Begonnen hat alles mit dem Besuch eines Brokis in Netstal. Claudio Landolt traf auf 25 Katzenbücher, schön sortiert, zum Mitnehmen geeignet. Damit wuchs diese Katzenidee, es kam zum zweiten Buch nach dem mit viel Auszeichnungen beachten Erstling, dem Vordreglärnisch – Bergporträt,
Gisela Feuz, SRF 2 – Moderatorin, war eine schwungvoll und munter agierende Fachfrau. Sie zeigte beispielsweise auf, dass es in unserem Lande stolze 1,8 Millionen Katzen habe und dass es am Abend im Wortreich – später im «Tunnel» (Holästei) mit Rezitationen, Live-Bildcollagen, Würfelspiel und Leseperformance weitergehe und dass somit die pelzigen Vierbeiner eindeutig im Mittelpunkt, also im Rampenlicht stünden.

Claudio Landolt zeigte Geschichtliches auf (Katze als Untier-Vernichter, Katze als verfluchtes, verurteiltes Tier im Mittelalter).

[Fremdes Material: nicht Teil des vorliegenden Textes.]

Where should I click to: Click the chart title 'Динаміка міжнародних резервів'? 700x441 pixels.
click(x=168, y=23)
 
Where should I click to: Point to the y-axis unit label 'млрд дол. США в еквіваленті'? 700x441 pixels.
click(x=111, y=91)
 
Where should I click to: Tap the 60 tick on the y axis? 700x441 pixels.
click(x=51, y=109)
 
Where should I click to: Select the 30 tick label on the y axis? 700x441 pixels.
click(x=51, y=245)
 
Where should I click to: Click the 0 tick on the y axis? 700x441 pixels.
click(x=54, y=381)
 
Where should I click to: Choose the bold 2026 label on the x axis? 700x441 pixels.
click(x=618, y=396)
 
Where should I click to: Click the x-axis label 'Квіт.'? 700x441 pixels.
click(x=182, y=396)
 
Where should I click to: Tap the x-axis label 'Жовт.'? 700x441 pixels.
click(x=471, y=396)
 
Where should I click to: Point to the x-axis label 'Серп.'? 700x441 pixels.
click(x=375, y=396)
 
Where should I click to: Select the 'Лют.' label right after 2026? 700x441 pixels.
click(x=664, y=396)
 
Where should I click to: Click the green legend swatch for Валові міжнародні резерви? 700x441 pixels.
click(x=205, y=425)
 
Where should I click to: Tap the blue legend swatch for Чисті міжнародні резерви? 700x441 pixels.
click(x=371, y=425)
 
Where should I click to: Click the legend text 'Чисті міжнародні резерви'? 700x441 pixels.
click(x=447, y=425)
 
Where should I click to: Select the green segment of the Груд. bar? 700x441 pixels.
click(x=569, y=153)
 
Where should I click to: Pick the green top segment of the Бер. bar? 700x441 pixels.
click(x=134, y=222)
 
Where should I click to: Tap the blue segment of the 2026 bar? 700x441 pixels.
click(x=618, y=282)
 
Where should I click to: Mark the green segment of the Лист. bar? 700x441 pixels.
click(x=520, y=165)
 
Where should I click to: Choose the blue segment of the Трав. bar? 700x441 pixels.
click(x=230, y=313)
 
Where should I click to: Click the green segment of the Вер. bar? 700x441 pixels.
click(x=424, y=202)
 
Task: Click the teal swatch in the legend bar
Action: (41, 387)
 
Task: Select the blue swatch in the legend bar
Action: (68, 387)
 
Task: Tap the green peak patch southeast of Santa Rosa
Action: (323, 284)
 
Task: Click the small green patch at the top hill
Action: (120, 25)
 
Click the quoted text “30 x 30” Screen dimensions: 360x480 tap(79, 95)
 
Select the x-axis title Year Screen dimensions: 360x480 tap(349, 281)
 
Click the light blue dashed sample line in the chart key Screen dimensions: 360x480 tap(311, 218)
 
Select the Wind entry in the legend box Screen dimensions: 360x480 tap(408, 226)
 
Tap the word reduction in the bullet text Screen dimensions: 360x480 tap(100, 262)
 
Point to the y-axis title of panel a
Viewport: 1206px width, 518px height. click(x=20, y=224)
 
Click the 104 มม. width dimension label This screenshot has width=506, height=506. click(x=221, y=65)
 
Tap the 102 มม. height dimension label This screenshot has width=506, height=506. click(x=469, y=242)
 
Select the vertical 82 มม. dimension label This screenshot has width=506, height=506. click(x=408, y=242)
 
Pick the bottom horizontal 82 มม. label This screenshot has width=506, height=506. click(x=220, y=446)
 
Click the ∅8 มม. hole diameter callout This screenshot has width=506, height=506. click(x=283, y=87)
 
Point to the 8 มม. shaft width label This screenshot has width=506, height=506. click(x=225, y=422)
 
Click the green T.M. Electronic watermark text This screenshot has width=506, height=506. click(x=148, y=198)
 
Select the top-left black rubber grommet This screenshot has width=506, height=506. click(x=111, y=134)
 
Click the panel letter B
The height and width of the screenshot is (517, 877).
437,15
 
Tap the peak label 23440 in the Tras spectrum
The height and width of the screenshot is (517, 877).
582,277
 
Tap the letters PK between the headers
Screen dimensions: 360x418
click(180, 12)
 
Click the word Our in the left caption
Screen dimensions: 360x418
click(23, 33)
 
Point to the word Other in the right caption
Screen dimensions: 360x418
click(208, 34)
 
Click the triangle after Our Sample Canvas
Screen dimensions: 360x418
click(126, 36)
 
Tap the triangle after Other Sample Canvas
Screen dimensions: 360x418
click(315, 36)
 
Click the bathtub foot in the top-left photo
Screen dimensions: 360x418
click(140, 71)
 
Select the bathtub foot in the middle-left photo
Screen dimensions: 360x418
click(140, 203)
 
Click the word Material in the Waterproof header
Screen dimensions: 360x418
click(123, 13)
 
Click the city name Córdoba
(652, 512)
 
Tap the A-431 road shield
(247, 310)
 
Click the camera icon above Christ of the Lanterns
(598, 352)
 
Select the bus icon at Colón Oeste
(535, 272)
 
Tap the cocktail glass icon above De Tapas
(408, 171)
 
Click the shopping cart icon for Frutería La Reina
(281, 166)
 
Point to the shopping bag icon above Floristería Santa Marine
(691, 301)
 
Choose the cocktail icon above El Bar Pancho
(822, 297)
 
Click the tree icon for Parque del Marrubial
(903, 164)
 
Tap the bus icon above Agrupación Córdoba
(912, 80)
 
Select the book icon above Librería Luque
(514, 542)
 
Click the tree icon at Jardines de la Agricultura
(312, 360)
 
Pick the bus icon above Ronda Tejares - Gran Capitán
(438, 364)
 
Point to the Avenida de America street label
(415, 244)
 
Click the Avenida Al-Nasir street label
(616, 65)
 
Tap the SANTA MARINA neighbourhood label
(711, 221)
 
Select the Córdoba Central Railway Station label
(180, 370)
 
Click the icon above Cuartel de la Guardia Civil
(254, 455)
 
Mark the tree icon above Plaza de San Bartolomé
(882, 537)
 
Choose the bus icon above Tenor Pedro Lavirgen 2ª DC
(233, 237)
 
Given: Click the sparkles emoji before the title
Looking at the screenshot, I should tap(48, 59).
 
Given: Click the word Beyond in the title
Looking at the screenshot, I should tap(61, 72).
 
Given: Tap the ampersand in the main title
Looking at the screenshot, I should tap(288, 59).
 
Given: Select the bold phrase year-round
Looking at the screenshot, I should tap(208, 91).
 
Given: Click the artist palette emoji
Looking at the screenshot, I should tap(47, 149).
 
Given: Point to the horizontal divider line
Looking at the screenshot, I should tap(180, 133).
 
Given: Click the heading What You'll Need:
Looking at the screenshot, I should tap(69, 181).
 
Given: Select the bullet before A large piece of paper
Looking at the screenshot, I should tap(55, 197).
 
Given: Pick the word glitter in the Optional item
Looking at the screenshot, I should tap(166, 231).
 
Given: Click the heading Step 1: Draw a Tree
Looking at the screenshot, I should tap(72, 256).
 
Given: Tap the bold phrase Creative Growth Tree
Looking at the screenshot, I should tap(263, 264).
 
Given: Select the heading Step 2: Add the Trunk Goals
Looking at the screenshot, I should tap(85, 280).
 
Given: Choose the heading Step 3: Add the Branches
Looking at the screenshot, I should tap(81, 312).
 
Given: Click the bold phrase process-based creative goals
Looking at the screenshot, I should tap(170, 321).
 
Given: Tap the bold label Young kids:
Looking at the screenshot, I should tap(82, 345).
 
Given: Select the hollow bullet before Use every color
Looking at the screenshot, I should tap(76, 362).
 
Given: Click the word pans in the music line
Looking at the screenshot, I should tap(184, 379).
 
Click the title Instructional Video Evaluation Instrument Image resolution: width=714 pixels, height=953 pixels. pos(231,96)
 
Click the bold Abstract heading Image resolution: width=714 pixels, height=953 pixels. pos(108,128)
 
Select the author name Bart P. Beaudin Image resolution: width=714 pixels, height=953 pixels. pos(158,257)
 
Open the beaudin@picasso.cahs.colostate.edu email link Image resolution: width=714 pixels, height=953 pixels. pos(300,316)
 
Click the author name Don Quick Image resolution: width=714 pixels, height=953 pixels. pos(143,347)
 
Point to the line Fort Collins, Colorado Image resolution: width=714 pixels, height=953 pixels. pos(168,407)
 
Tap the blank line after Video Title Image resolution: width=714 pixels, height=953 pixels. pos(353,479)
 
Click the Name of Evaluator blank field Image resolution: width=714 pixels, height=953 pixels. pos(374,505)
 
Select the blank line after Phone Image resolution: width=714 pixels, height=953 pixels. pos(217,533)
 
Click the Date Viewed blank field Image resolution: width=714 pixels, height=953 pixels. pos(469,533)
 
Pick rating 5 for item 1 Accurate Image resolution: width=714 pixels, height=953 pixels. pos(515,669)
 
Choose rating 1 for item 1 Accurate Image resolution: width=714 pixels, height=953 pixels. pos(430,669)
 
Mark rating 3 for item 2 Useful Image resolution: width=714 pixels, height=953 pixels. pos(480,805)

Er wies darauf hin, dass er mit Katzen aufgewachsen sei. Er sprach unter anderem von diesen Katzenbuben. Marcel Moser, traf Katzen anlässlich seiner Spaziergänge und Velofahrten. Die Zusammenarbeit mit Claudio Landolt, war nicht immer gleichermassen intensiv. Er steuerte Bilder bei, fügte eine Katze zur andern, liess sie kletternd, liegend, fauchend, drohend, sanftmütig in seinen Collagen leben, liess sich von Claudio Landolts Texten inspirieren.

Man folgte den beiden mit gebührender Aufmerksamkeit, erahnte, wie alles entstanden ist, wie sich Texte und Bildteile fügten. Wie intensiv das Auseinandersetzen war.

Gisela Feuz flocht ein Rätselspiel ein, das auch höchsten Ansprüchen genügte. Es wurde, mithilfe eines Kindes, eine neue Katzenrasse erwürfelt. Das war ein sogenanntes «Katezen-Bingo». Es gab sogar Preise.
Claudio Landolt las, wies auf «Begleitmaterial» wie die Videos von Silvan Zweifel, T-Shirts, Lese-Performances, Filmsequenzen zum Buch, das Verlag «Der gesunde Menschenversand» erschienen ist.

Die in samtigem Einband enthaltenen Katz-Ups entstanden im Herbst / Winter 2021. Bestehendes, so ist es im Buch nachzulesen, sei umgearbeitet, neu gewichtet und aneinandergefügt worden. Hingewiesen wird damit auf «Formen von Überschiebungen, Unterstellungen, Auslassungen, Ballungen, Rhythmisierungen, Haikuisierungen oder Brechungen von Zitaten – et cetera». Es wird dann über den Sanften Gefährten die Geburt in 100 Substantiven, der Silent Dignity, die Katzenapotheke, den Katzenbaum, Unfallgefahren und anderes geschrieben.

Es ist bunt, wild, lesenswert, es ist Sprachmagie, Anleitung zu eigenen Sprach- und Bildkreationen. Es ist eine einzigartig eigenartige Besonderheit.